Design Profession: Architect
Building Types: Residential
George Bickford Brigham, Jr., was born in 1889 in Westboro, Massachusetts. Educated at the Massachusetts Institute of Technology, he began his practice in California, before accepting a teaching position at the University of Michigan in 1930. Though he came with the intention of waiting out the depression and returning to his practice in Pasadena, he remained in Ann Arbor, his private practice as well as his career as an educator flourishing. He retired in Ann Arbor in 1959, and designed a small number of houses in the early 1960s.
Through the late 1940s, Brigham’s primary interest was teaching. This was partially motivated by the scarcity of residential commissions, but he felt the scale of projects was one that could be handled while teaching full time. As the economic climate bettered after WWII and memories of the early 1930s dimmed, residential commissions appeared with increasing regularity. However, Brigham was well established in education by this time and had made a strong commitment to it. The design of houses remained his secondary in his career even as they became more frequent.
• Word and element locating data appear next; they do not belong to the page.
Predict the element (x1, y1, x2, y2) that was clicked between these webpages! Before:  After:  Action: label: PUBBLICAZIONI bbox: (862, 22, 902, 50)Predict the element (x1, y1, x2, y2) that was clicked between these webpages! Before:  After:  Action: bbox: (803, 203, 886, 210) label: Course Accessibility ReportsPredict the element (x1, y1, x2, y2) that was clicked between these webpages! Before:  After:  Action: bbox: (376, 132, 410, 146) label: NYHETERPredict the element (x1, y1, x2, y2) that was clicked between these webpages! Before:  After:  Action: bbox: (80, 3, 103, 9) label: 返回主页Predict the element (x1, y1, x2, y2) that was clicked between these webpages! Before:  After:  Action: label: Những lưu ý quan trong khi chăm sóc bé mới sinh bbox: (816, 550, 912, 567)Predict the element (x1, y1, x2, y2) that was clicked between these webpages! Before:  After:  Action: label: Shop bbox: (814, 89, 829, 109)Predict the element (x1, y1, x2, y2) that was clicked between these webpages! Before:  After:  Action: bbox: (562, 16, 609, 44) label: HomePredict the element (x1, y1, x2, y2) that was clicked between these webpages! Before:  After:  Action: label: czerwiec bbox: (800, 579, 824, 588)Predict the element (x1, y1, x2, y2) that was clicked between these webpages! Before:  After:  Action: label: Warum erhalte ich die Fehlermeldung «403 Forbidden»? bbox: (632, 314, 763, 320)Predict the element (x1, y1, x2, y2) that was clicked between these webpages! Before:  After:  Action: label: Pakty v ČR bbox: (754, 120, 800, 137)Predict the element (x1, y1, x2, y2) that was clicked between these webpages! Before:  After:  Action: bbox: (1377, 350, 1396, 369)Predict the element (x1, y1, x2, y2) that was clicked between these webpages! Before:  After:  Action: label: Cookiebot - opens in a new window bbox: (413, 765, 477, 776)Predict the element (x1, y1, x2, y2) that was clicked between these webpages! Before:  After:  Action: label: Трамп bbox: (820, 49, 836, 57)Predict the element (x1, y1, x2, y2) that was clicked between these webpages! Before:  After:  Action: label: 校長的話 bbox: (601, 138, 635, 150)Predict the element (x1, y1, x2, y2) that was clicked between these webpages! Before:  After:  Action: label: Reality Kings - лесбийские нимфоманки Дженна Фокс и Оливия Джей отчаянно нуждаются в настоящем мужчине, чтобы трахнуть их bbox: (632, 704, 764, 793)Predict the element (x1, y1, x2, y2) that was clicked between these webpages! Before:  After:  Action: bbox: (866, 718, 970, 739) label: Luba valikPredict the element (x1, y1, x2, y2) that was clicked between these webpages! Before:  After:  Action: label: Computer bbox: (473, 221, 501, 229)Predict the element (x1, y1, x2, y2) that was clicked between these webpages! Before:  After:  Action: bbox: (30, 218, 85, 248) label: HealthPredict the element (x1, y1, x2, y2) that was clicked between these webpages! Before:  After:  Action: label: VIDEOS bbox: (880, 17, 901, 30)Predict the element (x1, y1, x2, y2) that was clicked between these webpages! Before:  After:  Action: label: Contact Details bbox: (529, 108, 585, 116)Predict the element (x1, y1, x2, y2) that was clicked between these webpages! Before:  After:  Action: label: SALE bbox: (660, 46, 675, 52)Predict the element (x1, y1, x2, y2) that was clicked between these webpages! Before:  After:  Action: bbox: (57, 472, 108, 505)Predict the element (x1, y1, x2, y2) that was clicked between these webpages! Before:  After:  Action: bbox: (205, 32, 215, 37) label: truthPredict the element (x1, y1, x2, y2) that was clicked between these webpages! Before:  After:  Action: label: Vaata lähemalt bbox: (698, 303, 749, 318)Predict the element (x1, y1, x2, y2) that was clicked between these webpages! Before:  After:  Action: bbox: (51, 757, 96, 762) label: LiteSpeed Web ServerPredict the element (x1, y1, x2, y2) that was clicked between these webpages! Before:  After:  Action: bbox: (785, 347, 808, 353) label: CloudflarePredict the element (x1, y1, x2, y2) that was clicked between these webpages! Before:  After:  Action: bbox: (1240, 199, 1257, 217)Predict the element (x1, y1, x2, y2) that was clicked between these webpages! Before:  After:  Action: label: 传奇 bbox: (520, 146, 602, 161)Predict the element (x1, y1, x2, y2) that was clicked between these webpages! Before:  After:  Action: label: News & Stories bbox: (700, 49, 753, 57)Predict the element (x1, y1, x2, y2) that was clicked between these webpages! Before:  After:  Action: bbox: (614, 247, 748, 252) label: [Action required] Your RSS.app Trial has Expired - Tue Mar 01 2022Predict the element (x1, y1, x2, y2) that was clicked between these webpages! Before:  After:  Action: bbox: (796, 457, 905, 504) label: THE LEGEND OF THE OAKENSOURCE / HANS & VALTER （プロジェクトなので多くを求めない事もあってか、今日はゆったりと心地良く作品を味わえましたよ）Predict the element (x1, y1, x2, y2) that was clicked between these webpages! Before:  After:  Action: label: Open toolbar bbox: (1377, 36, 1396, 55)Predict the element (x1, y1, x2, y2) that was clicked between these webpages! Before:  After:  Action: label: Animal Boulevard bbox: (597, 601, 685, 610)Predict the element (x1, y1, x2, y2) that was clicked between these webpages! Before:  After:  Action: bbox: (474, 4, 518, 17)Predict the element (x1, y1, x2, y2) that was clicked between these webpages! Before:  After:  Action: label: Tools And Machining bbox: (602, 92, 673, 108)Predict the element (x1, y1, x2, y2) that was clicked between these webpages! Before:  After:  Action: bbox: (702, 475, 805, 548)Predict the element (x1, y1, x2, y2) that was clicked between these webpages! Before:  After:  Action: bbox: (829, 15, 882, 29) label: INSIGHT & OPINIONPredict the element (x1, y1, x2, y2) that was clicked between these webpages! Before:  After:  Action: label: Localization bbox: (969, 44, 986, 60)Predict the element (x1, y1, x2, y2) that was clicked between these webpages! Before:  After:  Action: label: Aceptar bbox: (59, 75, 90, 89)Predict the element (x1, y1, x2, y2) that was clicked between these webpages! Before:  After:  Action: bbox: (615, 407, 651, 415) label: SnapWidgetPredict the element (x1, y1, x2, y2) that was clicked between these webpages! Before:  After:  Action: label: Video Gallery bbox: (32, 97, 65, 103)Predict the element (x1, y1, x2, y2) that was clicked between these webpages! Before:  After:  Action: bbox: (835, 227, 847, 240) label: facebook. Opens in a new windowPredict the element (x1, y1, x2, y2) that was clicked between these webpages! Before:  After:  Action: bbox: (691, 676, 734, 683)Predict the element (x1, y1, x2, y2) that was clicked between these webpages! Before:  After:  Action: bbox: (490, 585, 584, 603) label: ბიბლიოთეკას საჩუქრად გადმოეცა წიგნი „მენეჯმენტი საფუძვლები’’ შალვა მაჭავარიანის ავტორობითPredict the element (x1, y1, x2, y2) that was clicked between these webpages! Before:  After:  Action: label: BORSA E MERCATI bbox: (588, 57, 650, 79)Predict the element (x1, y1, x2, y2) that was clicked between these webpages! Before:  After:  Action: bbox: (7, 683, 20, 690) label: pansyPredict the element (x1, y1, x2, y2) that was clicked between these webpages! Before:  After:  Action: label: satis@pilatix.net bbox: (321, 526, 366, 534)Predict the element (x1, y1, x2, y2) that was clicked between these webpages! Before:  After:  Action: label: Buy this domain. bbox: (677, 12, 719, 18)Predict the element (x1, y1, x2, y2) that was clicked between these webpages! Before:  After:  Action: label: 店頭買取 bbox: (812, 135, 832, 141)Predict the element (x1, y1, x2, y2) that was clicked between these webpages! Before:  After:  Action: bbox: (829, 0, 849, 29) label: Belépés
The late 1940s and early 1950s saw a marked increase in the number of houses designed and built by Brigham. This provided an ideal opportunity to test his theories, to do the things he had been discussing, formulating, and researching. The result was a distinct Brigham idiom, a style expression that reached maturity in 1950-51.
Regardless of the relative importance in his total career of the houses he designed, they are the only expressions of his theories of architecture and construction that are available to the historian. Mr. Brigham is a practical man rather than theoretical and as such, did not devote time to written or oral communication of his creativity. Architecture must be built and that is what he did.
If one studies the career of George Brigham, a pattern becomes clear. The pattern involves the progression of the careers of Frank Lloyd Wright and George Brigham. Wright developed the Prairie House. George Brigham also developed a vernacular, or idiom. In both cases, from the beginning of their careers, an ideal was being formulated, a universal was being sought. When the concept matures, as in the Prairie-style houses and the Brigham houses around 1950, a mastery is achieved and each goes on to new experiments in his medium. Freedom and renewed creativity result.
What Brigham went on to do after the 1950 houses was quite different, though there are continued uses of elements of the idiom. For example, the ideas of transparency, simplicity both of construction and space, uniqueness of problem, the natural use of materials, and concern for site continued throughout. But now new geometrics are tried, new forms. The Hodges House, as well as the Kennedy House, both built in 1960, are semi-circular in plan.
As economy became less and less of an issue in society in general, it became less and less a factor in Brigham’s houses. He continued to maintain simplicity and therefore some degree of economy, however.
While on sabbatical in 1951-52, a few commissions were completed, and they show the marked influence of those who were in the studio at the time. They are more formal, and their strict geometries are very imposing on the spaces developed. This influence is seen in the Baum, Nichols, and Furstenburg Houses most particularly.
In the Ross, Holt, and Harris Houses, all done after 1952, much of the idiom remains in the use of natural light and transparency, but they are a bit removed from the houses prior to 1951. Whereas horizontality is maintained in the Ross House, the Holt House spreads out at many different levels, and the sequence of space is form tight and narrow to openings to outdoors, and back again.
Thus, after 1951, a different direction was taken. He let his inventiveness loose, and his houses became very finished, even polished. He experimented with new materials as they began to appear after the Korean War and produced an array of unique houses.
George Brigham has been called Ann Arbor’s first modern architect, and “a quiet force in domestic architecture,” both of which are very true. He has not been an inspired artist or even a leader of the movement. He has, however, produce pleasant, beautiful spaces in and around his houses. If all the decision makers of the built environment were as creative as he, the quality of our architecture would be far better than that which we find ourselves in the midst of today.